- _Goal of the exercise_:
Repeat each entry in full, exactly.

- _Materials provided_:

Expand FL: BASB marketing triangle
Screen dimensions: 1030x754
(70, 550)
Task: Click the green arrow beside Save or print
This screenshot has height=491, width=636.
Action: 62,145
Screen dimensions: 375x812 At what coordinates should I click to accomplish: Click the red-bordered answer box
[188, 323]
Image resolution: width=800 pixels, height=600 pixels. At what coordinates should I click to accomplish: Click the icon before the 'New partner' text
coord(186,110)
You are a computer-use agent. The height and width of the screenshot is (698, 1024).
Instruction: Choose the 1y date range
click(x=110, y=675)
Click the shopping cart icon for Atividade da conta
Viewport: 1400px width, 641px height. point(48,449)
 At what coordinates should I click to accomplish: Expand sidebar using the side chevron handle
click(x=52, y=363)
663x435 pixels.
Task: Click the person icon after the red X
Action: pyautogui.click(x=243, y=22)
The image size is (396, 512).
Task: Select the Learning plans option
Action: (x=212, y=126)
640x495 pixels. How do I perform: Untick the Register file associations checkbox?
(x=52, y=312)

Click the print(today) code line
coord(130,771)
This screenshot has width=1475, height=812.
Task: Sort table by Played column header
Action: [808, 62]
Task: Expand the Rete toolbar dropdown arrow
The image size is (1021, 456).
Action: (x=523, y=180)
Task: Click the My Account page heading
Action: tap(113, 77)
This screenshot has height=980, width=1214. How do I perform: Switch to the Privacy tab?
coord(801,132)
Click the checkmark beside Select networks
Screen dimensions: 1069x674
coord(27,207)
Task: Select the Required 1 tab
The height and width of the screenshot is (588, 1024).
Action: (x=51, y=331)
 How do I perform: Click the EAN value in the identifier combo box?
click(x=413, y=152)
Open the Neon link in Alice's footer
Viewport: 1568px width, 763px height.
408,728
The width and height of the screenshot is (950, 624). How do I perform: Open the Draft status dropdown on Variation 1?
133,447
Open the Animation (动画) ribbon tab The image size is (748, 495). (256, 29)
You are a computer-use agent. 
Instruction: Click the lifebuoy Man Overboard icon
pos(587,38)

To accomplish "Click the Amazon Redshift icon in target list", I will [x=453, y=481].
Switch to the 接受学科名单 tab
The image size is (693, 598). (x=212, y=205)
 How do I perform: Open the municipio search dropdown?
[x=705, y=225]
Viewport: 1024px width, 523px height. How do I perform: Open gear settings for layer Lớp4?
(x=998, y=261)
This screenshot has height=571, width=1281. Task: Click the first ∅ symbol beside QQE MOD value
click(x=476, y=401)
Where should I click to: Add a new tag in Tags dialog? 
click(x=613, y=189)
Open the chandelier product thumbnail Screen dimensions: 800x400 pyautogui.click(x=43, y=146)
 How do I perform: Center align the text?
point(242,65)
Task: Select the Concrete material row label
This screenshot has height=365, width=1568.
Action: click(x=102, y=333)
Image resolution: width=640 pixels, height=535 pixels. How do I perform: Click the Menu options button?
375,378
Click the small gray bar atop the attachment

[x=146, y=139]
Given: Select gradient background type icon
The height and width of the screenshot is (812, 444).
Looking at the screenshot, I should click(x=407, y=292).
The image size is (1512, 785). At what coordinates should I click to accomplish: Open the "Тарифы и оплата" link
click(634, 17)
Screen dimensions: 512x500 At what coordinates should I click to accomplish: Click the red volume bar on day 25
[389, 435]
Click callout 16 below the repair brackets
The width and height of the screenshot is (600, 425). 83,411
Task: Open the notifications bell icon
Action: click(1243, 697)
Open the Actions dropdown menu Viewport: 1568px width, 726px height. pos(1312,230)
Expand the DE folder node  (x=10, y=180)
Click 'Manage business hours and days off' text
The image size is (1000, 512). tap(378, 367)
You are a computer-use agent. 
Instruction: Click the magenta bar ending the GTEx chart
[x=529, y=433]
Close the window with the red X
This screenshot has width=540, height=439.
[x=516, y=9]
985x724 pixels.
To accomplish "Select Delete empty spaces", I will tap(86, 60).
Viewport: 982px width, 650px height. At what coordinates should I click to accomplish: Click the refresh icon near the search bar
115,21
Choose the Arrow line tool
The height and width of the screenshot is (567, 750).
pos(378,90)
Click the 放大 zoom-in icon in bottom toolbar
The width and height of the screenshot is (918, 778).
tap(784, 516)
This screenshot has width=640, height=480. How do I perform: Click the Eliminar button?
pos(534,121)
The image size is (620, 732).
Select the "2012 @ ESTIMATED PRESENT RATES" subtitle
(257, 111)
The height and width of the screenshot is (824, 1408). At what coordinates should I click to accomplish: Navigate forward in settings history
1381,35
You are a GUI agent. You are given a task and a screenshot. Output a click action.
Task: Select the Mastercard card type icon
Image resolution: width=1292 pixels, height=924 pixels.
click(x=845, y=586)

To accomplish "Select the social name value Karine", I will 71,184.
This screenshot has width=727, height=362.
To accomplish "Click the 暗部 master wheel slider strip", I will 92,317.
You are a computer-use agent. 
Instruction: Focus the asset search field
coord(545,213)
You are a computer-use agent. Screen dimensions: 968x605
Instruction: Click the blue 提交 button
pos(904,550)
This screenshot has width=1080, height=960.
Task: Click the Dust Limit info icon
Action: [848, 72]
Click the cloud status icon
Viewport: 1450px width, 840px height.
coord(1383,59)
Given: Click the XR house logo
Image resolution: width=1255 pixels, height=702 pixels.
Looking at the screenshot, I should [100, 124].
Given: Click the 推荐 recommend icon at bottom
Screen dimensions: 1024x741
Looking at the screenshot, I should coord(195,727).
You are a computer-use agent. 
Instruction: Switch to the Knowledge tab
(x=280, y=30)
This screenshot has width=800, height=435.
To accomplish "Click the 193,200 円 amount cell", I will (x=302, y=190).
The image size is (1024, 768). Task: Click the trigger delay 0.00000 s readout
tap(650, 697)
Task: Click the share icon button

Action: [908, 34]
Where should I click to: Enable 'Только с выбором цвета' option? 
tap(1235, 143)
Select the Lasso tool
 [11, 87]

- _Response to the exercise_:
Expand FL: BASB marketing triangle
Screen dimensions: 1030x754
(70, 550)
Task: Click the green arrow beside Save or print
This screenshot has height=491, width=636.
Action: 62,145
Screen dimensions: 375x812 At what coordinates should I click to accomplish: Click the red-bordered answer box
[188, 323]
Image resolution: width=800 pixels, height=600 pixels. At what coordinates should I click to accomplish: Click the icon before the 'New partner' text
coord(186,110)
You are a computer-use agent. The height and width of the screenshot is (698, 1024).
Instruction: Choose the 1y date range
click(x=110, y=675)
Click the shopping cart icon for Atividade da conta
Viewport: 1400px width, 641px height. point(48,449)
 At what coordinates should I click to accomplish: Expand sidebar using the side chevron handle
click(x=52, y=363)
663x435 pixels.
Task: Click the person icon after the red X
Action: pyautogui.click(x=243, y=22)
The image size is (396, 512).
Task: Select the Learning plans option
Action: (x=212, y=126)
640x495 pixels. How do I perform: Untick the Register file associations checkbox?
(x=52, y=312)

Click the print(today) code line
coord(130,771)
This screenshot has width=1475, height=812.
Task: Sort table by Played column header
Action: [808, 62]
Task: Expand the Rete toolbar dropdown arrow
The image size is (1021, 456).
Action: (x=523, y=180)
Task: Click the My Account page heading
Action: tap(113, 77)
This screenshot has height=980, width=1214. How do I perform: Switch to the Privacy tab?
coord(801,132)
Click the checkmark beside Select networks
Screen dimensions: 1069x674
coord(27,207)
Task: Select the Required 1 tab
The height and width of the screenshot is (588, 1024).
Action: (x=51, y=331)
 How do I perform: Click the EAN value in the identifier combo box?
click(x=413, y=152)
Open the Neon link in Alice's footer
Viewport: 1568px width, 763px height.
408,728
The width and height of the screenshot is (950, 624). How do I perform: Open the Draft status dropdown on Variation 1?
133,447
Open the Animation (动画) ribbon tab The image size is (748, 495). (256, 29)
You are a computer-use agent. 
Instruction: Click the lifebuoy Man Overboard icon
pos(587,38)

To accomplish "Click the Amazon Redshift icon in target list", I will [x=453, y=481].
Switch to the 接受学科名单 tab
The image size is (693, 598). (x=212, y=205)
 How do I perform: Open the municipio search dropdown?
[x=705, y=225]
Viewport: 1024px width, 523px height. How do I perform: Open gear settings for layer Lớp4?
(x=998, y=261)
This screenshot has height=571, width=1281. Task: Click the first ∅ symbol beside QQE MOD value
click(x=476, y=401)
Where should I click to: Add a new tag in Tags dialog? 
click(x=613, y=189)
Open the chandelier product thumbnail Screen dimensions: 800x400 pyautogui.click(x=43, y=146)
 How do I perform: Center align the text?
point(242,65)
Task: Select the Concrete material row label
This screenshot has height=365, width=1568.
Action: click(x=102, y=333)
Image resolution: width=640 pixels, height=535 pixels. How do I perform: Click the Menu options button?
375,378
Click the small gray bar atop the attachment

[x=146, y=139]
Given: Select gradient background type icon
The height and width of the screenshot is (812, 444).
Looking at the screenshot, I should click(x=407, y=292).
The image size is (1512, 785). At what coordinates should I click to accomplish: Open the "Тарифы и оплата" link
click(634, 17)
Screen dimensions: 512x500 At what coordinates should I click to accomplish: Click the red volume bar on day 25
[389, 435]
Click callout 16 below the repair brackets
The width and height of the screenshot is (600, 425). 83,411
Task: Open the notifications bell icon
Action: click(1243, 697)
Open the Actions dropdown menu Viewport: 1568px width, 726px height. pos(1312,230)
Expand the DE folder node  (x=10, y=180)
Click 'Manage business hours and days off' text
The image size is (1000, 512). tap(378, 367)
You are a computer-use agent. 
Instruction: Click the magenta bar ending the GTEx chart
[x=529, y=433]
Close the window with the red X
This screenshot has width=540, height=439.
[x=516, y=9]
985x724 pixels.
To accomplish "Select Delete empty spaces", I will tap(86, 60).
Viewport: 982px width, 650px height. At what coordinates should I click to accomplish: Click the refresh icon near the search bar
115,21
Choose the Arrow line tool
The height and width of the screenshot is (567, 750).
pos(378,90)
Click the 放大 zoom-in icon in bottom toolbar
The width and height of the screenshot is (918, 778).
tap(784, 516)
This screenshot has width=640, height=480. How do I perform: Click the Eliminar button?
pos(534,121)
The image size is (620, 732).
Select the "2012 @ ESTIMATED PRESENT RATES" subtitle
(257, 111)
The height and width of the screenshot is (824, 1408). At what coordinates should I click to accomplish: Navigate forward in settings history
1381,35
You are a GUI agent. You are given a task and a screenshot. Output a click action.
Task: Select the Mastercard card type icon
Image resolution: width=1292 pixels, height=924 pixels.
click(x=845, y=586)

To accomplish "Select the social name value Karine", I will 71,184.
This screenshot has width=727, height=362.
To accomplish "Click the 暗部 master wheel slider strip", I will 92,317.
You are a computer-use agent. 
Instruction: Focus the asset search field
coord(545,213)
You are a computer-use agent. Screen dimensions: 968x605
Instruction: Click the blue 提交 button
pos(904,550)
This screenshot has width=1080, height=960.
Task: Click the Dust Limit info icon
Action: [848, 72]
Click the cloud status icon
Viewport: 1450px width, 840px height.
coord(1383,59)
Given: Click the XR house logo
Image resolution: width=1255 pixels, height=702 pixels.
Looking at the screenshot, I should [100, 124].
Given: Click the 推荐 recommend icon at bottom
Screen dimensions: 1024x741
Looking at the screenshot, I should coord(195,727).
You are a computer-use agent. 
Instruction: Switch to the Knowledge tab
(x=280, y=30)
This screenshot has width=800, height=435.
To accomplish "Click the 193,200 円 amount cell", I will (x=302, y=190).
The image size is (1024, 768). Task: Click the trigger delay 0.00000 s readout
tap(650, 697)
Task: Click the share icon button

Action: [908, 34]
Where should I click to: Enable 'Только с выбором цвета' option? 
tap(1235, 143)
Select the Lasso tool
 [11, 87]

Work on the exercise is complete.